Abstract
Introduction: Obesity is a major risk factor for type 2 diabetes (T2DM) and liver disease, and obesity-attributable liver disease is a common indication for liver transplant. Obesity prevalence in Saudi Arabia (SA) has increased in recent decades. SA has committed to the WHO “halt obesity” target to shift prevalence to 2010 levels by 2025. We estimated the future benefits of reducing obesity in SA on incidence and costs of T2DM and liver disease under two policy scenarios: (1) SA meets the “halt obesity” target; (2) population body mass index (BMI) is reduced by 1% annually from 2020 to 2040. Methods: We developed a dynamic microsimulation of working-age people (20–59 years) in SA between 2010 and 2040. Model inputs included population demographic, disease and healthcare cost data, and relative risks of diseases associated with obesity. In our two policy scenarios, we manipulated population BMI and compared predicted disease incidence and associated healthcare costs to a baseline “no change” scenario. Results: Adults <35 years are expected to meet the “halt obesity” target, but those ≥35 years are not. Obesity is set to decline for females, but to increase amongst males 35–59 years. If SA’s working-age population achieved either scenario, >1.15 million combined cases of T2DM, liver disease, and liver cancer could be avoided by 2040. Healthcare cost savings for the “halt obesity” and 1% reduction scenarios are 46.7 and 32.8 billion USD, respectively. Conclusion: SA’s younger working-age population is set to meet the “halt obesity” target, but those aged 35–59 are off track. Even a modest annual 1% BMI reduction could result in substantial future health and economic benefits. Our findings strongly support universal initiatives to reduce population-level obesity, with targeted initiatives for working-age people ≥35 years of age.
Introduction
In 2013, the World Health Organization (WHO) set an ambitious global target for countries to “halt” obesity at 2010 levels by 2025 through measures such as fiscal policies to reduce consumption of sweetened beverages, supporting breastfeeding, and promoting healthier food in schools and other public institutions [1]. This target arose from a broader agreement to reduce by one-quarter the number of premature deaths from major non-communicable diseases (NCDs) – cardiovascular disease, diabetes, and cancer – by 2025, for which obesity is a key risk factor [2]. A 2020 report from the World Obesity Federation is critical of global efforts towards the “halt obesity” target [3]. Their projections suggest most countries have a less than 10% chance of meeting their goal, and they have put out a call to action to redress shortcomings in country responses to the obesity epidemic [3].

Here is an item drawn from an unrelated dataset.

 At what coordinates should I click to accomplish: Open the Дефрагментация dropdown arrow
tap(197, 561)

Developing a clearer understanding of the health and economic benefits of reaching the 2025 obesity target could renew political will for improved prevention and treatment in advance of the deadline. Beyond 2025, policy-makers could benefit from a snapshot of the longer term future health of the population and the likely demands on the health system resulting from obesity. From a policy and planning perspective, it is useful for these snapshots to include the potential impact of particular policies on obesity, obesity-attributable diseases, and associated healthcare costs [4].

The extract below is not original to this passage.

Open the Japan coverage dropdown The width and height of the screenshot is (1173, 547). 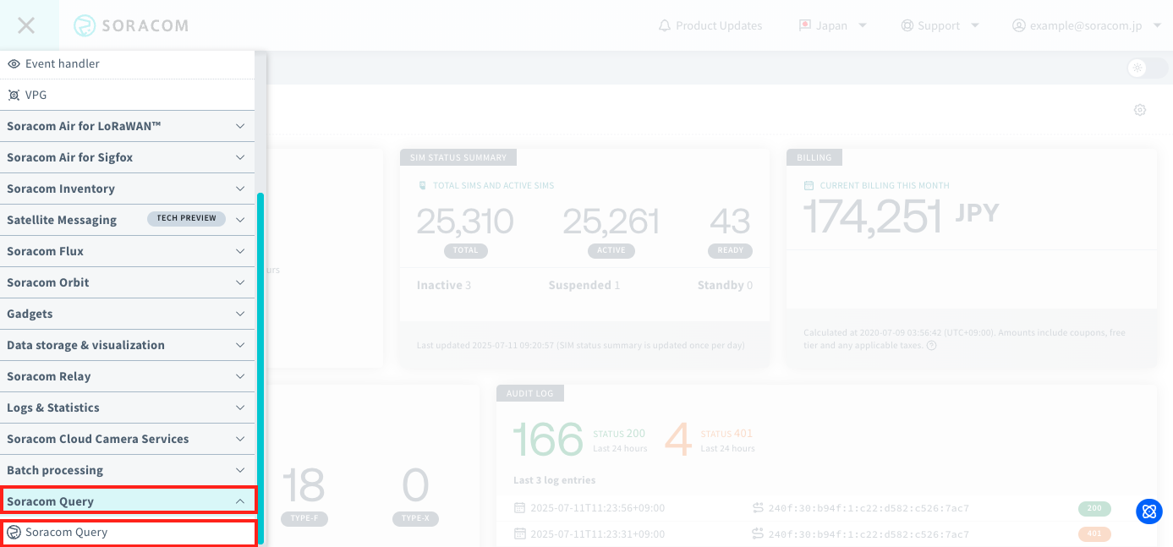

Mathematical modelling is one approach for projecting future epidemiological and cost-related health outcomes in a population, which can be modified according to different policy scenarios [5]. Dynamic microsimulation models simulate the behaviour of hypothetical individuals over time [6] and are described by the Organization for Economic Co-operation and Development as the most appropriate method for risk factor and chronic disease modelling [7]. Key strengths include (1) large sample sizes of hypothetical individuals, replicating real, heterogeneous populations; (2) flexibility to account for the influence of pre-existing risk factors on an individual’s disease status, which may progress and regress in line with a disease’s natural history; (3) the ability to introduce hypothetical interventions to assess their potential influence on population-level outcomes; and (4) scope to estimate economic costs of diseases and potential cost savings associated with different policies [8‒10]. Findings from microsimulation models are widely used to inform policy decisions, particularly in relation to budget allocation and interventions [8], a notable example being Minimum Unit Pricing in Scotland in 2018 [11].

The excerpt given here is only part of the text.